**PROBLEM TO WORK ON**
Can you put the records from the line containing "Click RB Leipzig logo beside Openda" through the end of the records into a Markdown table with a Row column numbering each line and a Line column holding its text, skipping blank lines and leaving out the pictures?

----- ENTRIES SUPPLIED

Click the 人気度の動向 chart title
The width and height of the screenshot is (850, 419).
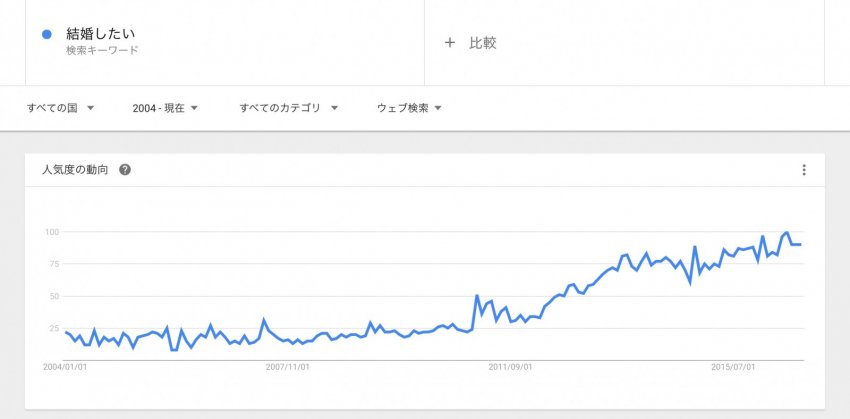pyautogui.click(x=75, y=170)
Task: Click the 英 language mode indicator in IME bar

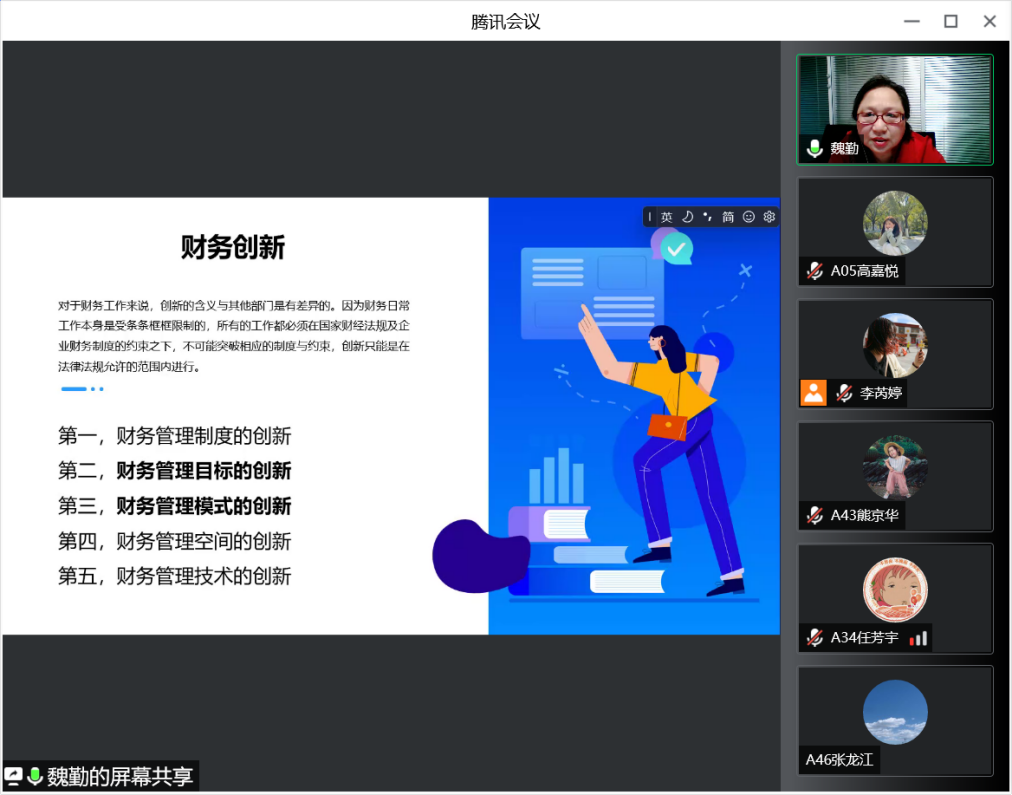Action: coord(666,217)
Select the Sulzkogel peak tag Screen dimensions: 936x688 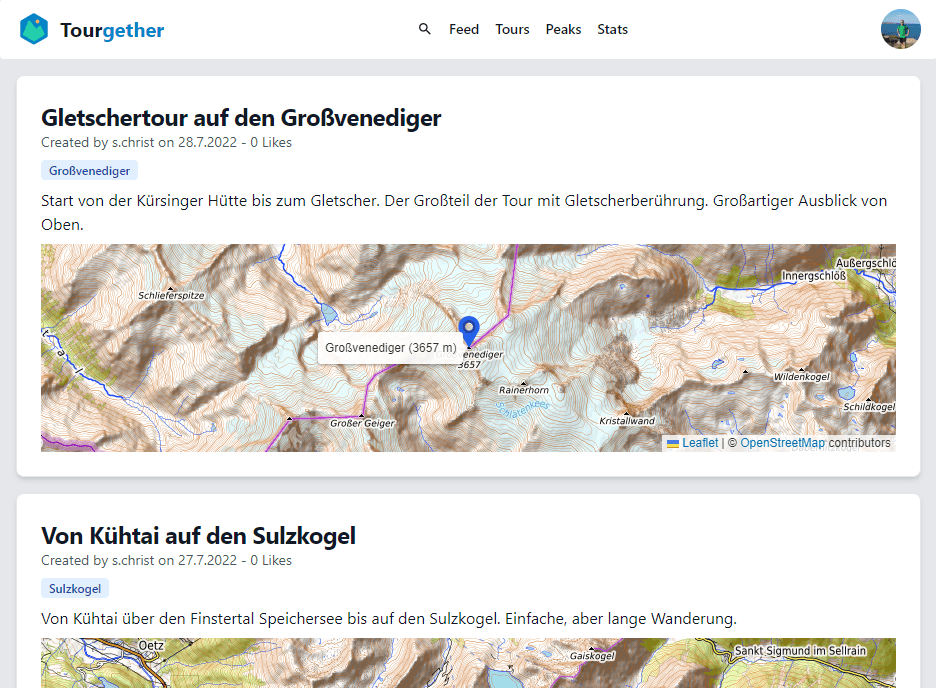click(75, 589)
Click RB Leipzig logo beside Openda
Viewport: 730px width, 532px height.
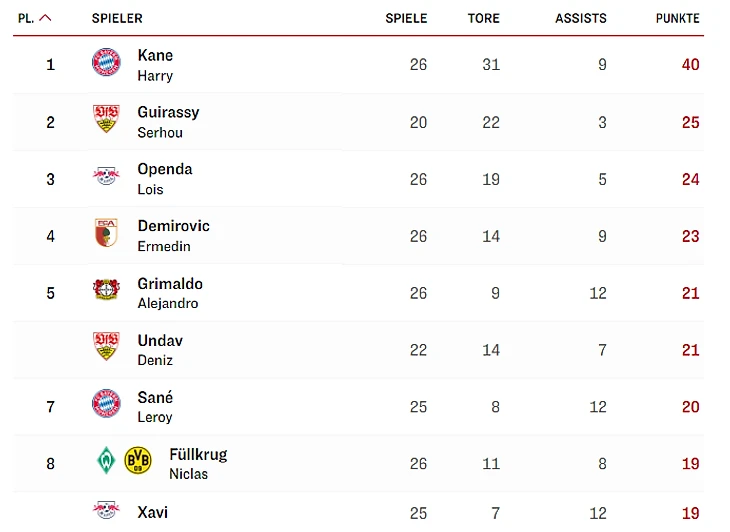tap(106, 177)
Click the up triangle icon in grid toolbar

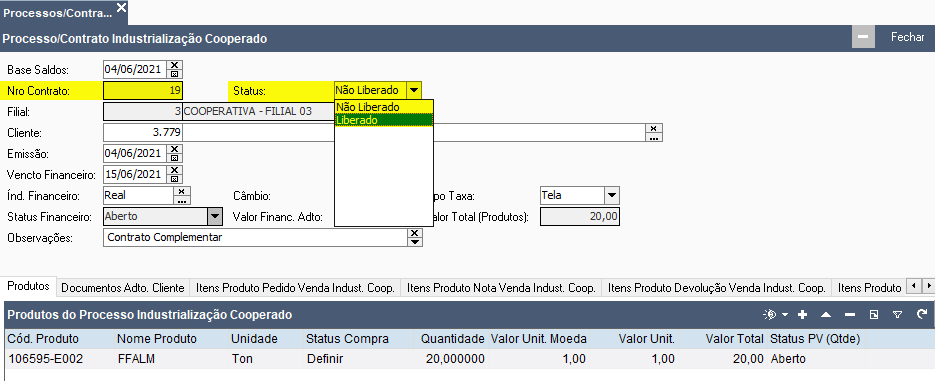tap(826, 314)
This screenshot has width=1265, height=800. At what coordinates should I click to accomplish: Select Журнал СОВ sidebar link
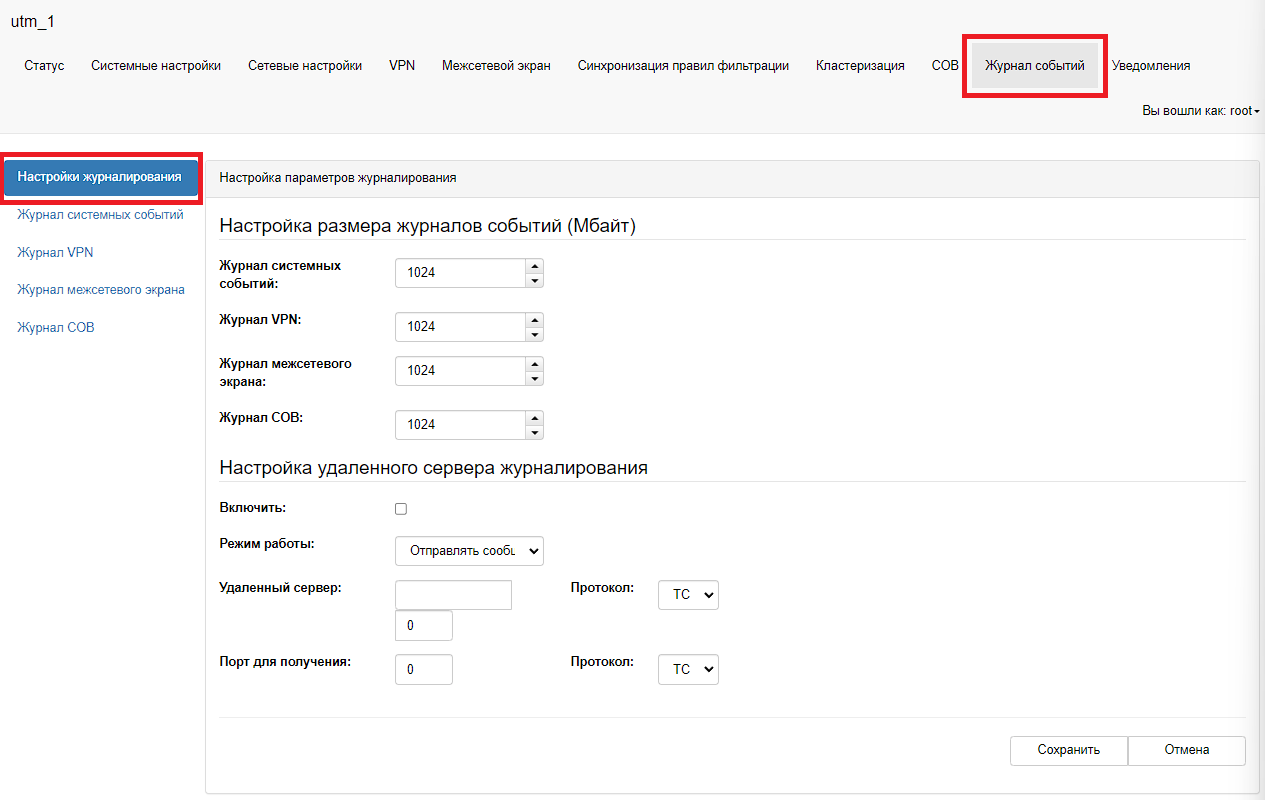coord(56,328)
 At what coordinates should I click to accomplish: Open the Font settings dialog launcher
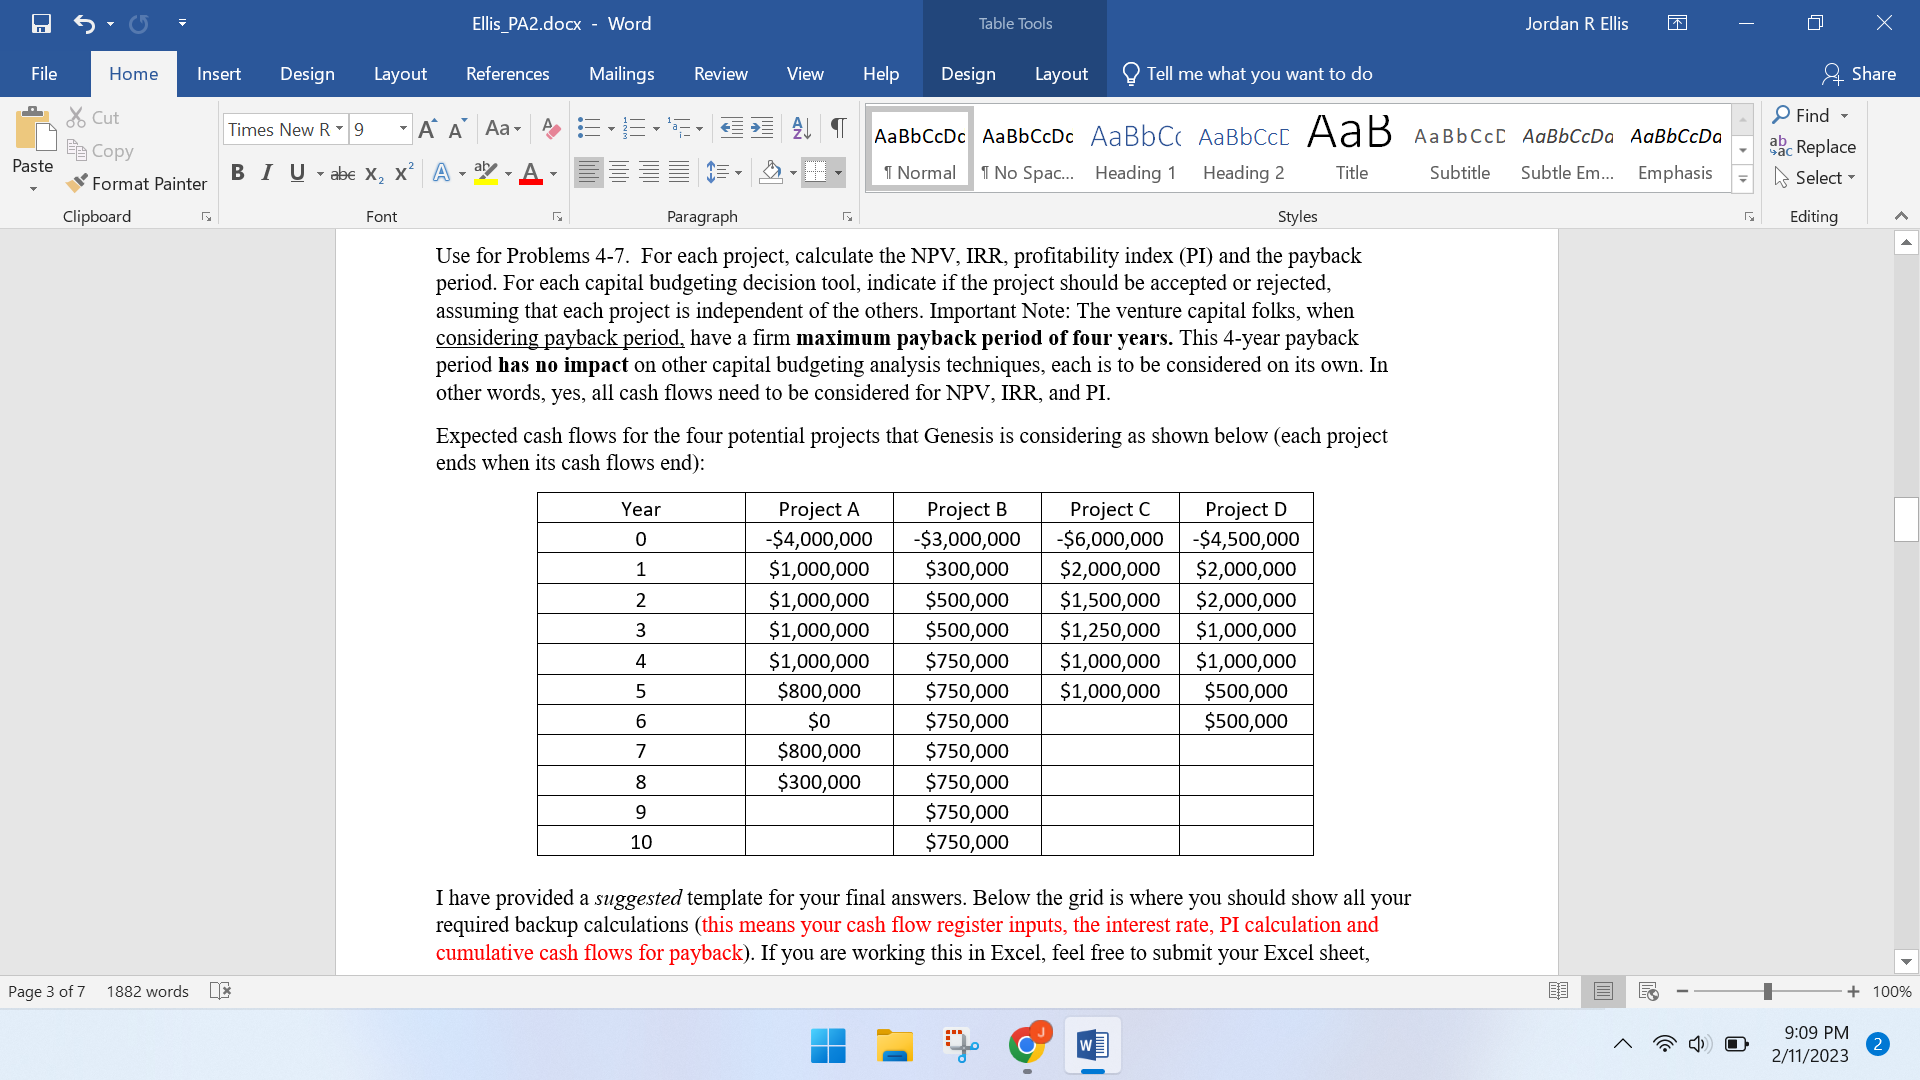tap(557, 215)
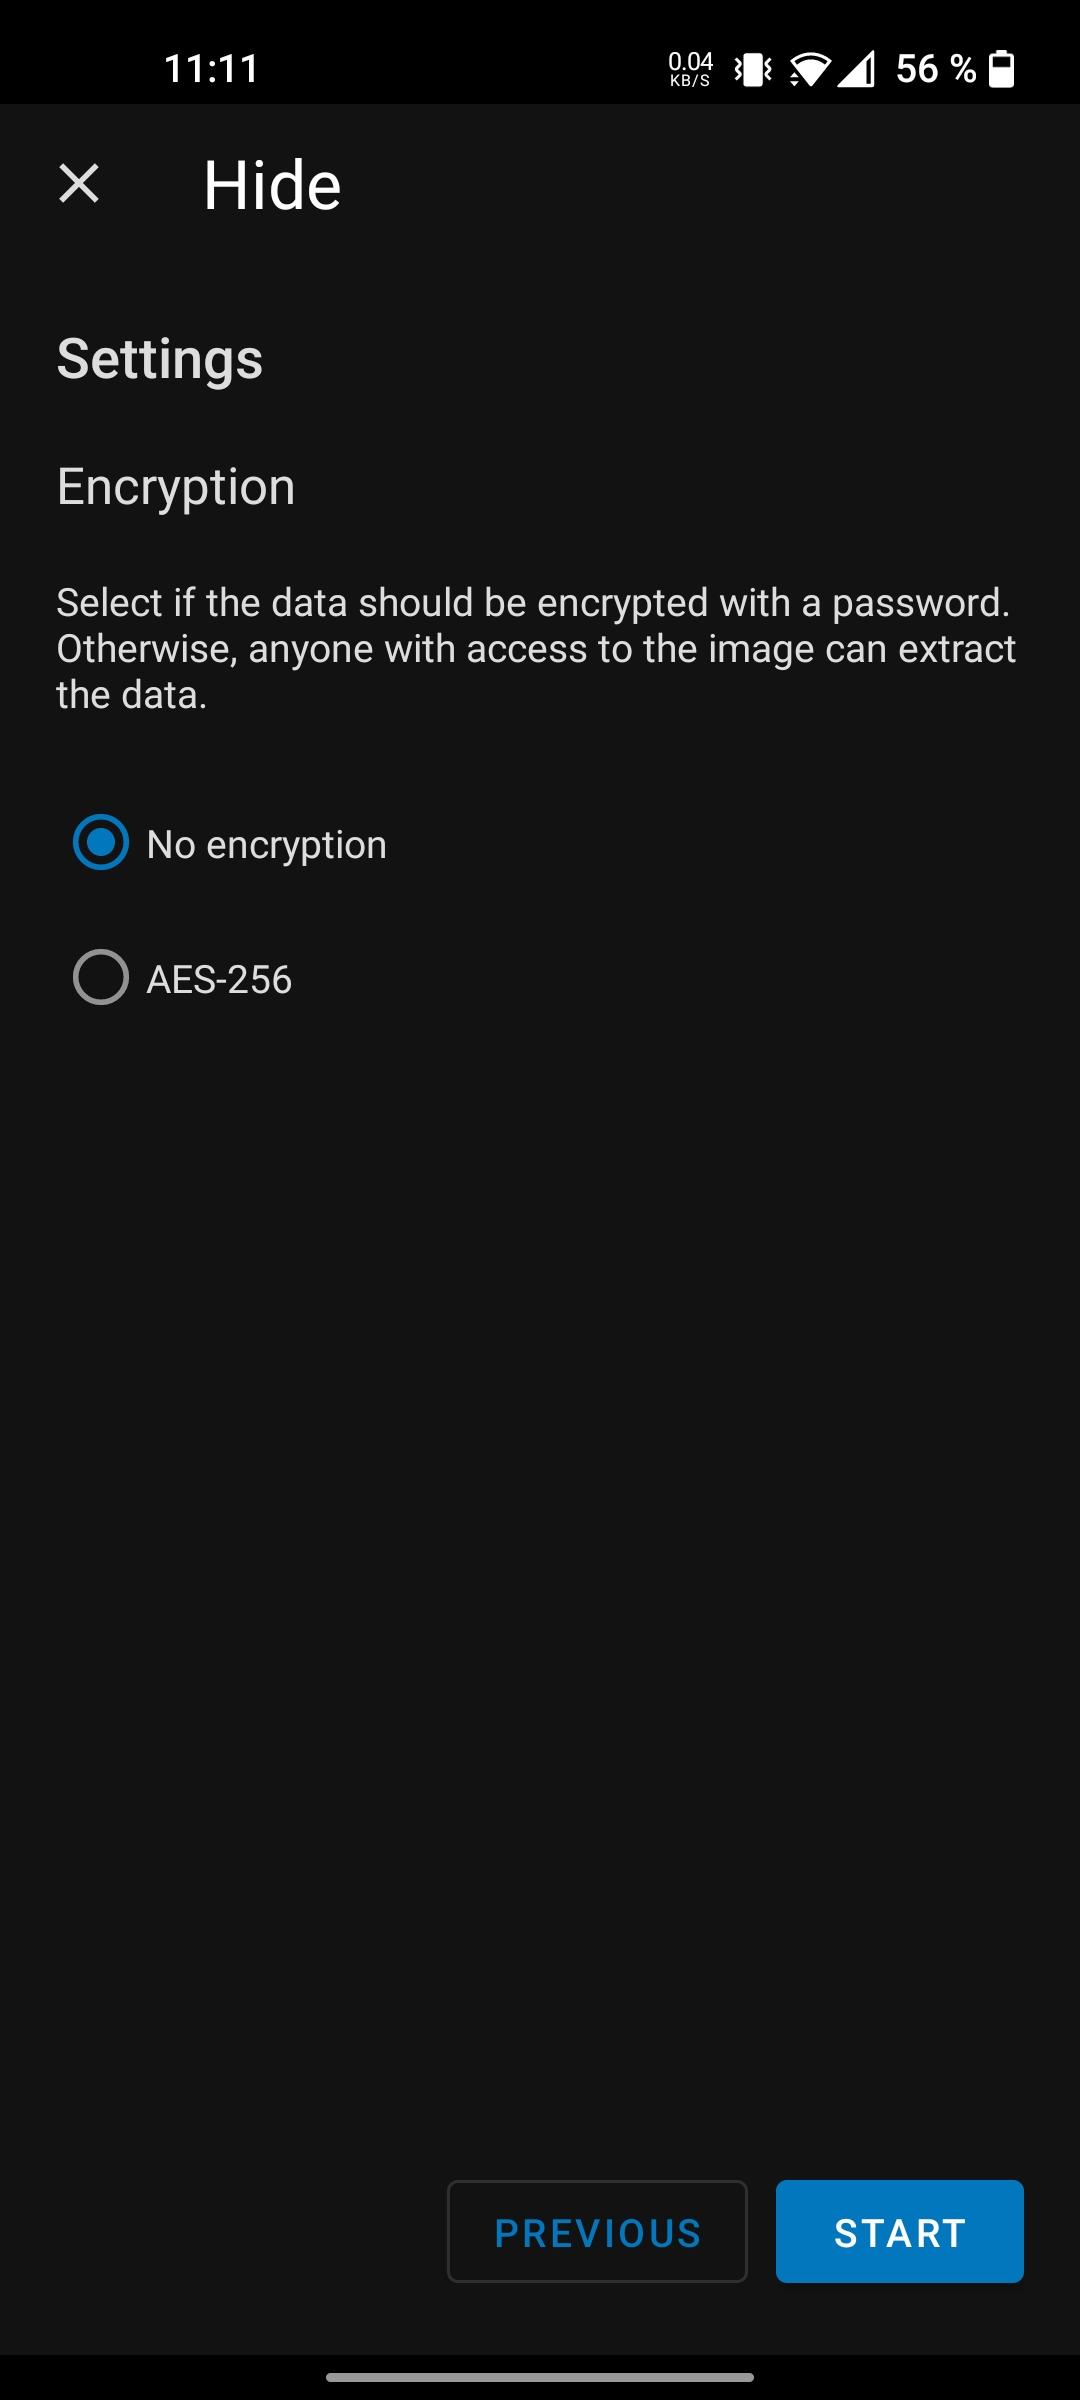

----------

**TASK ANSWER**
| Row | Line |
|---|---|
| 1 | Click RB Leipzig logo beside Openda |
| 2 | Viewport: 730px width, 532px height. |
| 3 | tap(106, 177) |
| 4 | Click the up triangle icon in grid toolbar |
| 5 | tap(826, 314) |
| 6 | This screenshot has width=1265, height=800. At what coordinates should I click to accomplish: Select Журнал СОВ sidebar link |
| 7 | coord(56,328) |
| 8 |  At what coordinates should I click to accomplish: Open the Font settings dialog launcher |
| 9 | tap(557, 215) |